> **WHAT THE EXERCISE ASKS**:
Can you pull out, unchanged, the lines of the records that start with the line containing "Viewport: 898px width, 611px" and end with the line containing "pos(744,224)", including both of those lines?

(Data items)
=-=-=

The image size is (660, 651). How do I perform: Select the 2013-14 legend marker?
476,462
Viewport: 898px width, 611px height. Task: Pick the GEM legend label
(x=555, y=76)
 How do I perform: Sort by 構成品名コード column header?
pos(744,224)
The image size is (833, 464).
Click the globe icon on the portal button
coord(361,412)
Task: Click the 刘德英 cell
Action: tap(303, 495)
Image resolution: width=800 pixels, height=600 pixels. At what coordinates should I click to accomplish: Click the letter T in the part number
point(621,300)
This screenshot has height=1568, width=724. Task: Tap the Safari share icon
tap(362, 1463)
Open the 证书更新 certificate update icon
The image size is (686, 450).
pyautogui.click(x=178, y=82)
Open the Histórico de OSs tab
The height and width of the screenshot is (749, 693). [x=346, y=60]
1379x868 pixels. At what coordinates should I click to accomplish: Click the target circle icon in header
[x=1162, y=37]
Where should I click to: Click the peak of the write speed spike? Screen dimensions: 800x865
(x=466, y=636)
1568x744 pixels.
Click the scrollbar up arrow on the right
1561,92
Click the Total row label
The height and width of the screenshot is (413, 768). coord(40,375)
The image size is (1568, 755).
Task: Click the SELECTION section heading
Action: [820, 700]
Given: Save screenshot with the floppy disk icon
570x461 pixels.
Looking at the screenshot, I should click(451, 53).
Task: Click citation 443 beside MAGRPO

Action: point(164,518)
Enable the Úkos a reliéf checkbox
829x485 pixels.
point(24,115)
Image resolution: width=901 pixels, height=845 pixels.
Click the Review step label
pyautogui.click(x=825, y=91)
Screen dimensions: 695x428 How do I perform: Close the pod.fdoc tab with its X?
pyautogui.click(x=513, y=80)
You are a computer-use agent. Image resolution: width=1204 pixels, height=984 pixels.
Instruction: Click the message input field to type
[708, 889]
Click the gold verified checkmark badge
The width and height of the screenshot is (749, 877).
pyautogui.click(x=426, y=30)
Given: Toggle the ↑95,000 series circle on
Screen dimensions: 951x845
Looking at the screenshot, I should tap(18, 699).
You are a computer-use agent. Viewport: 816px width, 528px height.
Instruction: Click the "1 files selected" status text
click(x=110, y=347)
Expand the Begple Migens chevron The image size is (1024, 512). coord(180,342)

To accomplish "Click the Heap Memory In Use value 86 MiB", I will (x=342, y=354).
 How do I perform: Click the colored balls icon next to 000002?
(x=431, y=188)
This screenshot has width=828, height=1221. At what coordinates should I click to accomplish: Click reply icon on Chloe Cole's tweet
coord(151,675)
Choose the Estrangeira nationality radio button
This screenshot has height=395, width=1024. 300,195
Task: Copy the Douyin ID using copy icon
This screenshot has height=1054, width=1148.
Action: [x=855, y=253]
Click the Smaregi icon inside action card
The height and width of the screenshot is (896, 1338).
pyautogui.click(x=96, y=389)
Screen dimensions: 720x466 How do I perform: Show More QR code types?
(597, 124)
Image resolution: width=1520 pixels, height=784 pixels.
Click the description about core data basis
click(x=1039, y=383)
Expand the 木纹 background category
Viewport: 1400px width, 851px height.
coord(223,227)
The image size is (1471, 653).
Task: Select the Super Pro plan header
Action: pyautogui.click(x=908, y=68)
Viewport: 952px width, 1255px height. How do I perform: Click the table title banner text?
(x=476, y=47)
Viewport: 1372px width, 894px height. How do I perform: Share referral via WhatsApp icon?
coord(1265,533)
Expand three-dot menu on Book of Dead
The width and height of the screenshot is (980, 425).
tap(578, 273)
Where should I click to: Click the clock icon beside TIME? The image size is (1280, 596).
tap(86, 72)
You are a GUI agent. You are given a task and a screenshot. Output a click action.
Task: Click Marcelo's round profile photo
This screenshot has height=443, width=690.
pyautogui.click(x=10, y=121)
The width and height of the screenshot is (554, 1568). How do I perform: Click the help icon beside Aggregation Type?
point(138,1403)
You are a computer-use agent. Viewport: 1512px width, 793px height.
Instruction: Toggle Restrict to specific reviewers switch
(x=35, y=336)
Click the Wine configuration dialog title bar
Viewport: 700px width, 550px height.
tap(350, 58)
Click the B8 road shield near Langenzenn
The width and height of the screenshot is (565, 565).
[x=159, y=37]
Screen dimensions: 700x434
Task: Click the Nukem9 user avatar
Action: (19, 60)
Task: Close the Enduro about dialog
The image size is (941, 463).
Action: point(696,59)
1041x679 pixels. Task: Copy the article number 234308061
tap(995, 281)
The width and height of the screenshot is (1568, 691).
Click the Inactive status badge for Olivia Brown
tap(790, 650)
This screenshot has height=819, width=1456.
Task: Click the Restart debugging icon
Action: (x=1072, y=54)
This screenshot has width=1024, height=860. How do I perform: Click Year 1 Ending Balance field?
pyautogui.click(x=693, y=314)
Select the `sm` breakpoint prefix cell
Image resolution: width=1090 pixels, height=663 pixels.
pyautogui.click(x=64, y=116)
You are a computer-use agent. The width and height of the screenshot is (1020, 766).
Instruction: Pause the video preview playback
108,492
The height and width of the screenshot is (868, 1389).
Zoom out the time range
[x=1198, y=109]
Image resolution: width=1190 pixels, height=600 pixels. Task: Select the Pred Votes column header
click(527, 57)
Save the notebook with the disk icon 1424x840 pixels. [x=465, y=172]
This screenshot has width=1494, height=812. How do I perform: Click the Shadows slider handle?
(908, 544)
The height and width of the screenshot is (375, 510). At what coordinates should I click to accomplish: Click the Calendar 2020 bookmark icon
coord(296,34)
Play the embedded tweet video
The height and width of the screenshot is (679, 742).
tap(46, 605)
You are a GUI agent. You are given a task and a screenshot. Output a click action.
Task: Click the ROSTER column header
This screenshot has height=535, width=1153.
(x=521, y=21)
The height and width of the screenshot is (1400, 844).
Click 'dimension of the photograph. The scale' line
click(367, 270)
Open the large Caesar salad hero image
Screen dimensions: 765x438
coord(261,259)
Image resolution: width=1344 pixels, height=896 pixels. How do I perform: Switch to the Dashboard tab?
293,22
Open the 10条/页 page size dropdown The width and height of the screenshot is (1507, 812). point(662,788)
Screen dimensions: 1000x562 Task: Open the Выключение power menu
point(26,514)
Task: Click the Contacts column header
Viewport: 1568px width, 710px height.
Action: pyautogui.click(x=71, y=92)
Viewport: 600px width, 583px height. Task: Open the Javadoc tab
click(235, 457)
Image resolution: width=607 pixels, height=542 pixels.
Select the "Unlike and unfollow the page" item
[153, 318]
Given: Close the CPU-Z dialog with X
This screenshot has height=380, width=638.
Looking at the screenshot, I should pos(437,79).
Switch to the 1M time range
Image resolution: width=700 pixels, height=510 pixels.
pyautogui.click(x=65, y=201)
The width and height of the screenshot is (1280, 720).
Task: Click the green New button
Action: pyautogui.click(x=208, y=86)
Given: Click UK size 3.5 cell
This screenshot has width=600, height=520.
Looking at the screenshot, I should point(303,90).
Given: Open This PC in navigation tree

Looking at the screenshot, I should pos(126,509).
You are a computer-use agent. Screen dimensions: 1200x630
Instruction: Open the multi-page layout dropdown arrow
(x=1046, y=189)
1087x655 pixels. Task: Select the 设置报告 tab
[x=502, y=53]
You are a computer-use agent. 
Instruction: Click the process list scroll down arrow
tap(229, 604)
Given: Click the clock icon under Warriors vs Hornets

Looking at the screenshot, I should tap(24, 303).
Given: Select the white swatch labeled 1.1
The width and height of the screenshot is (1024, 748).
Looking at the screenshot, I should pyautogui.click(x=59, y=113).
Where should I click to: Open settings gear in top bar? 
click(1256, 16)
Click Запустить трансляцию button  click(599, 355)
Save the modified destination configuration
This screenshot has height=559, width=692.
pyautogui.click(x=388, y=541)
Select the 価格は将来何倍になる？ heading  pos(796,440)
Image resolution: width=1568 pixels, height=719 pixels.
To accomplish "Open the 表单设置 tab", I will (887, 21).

=-=-=

> **FINISHED EXERCISE**:
Viewport: 898px width, 611px height. Task: Pick the GEM legend label
(x=555, y=76)
 How do I perform: Sort by 構成品名コード column header?
pos(744,224)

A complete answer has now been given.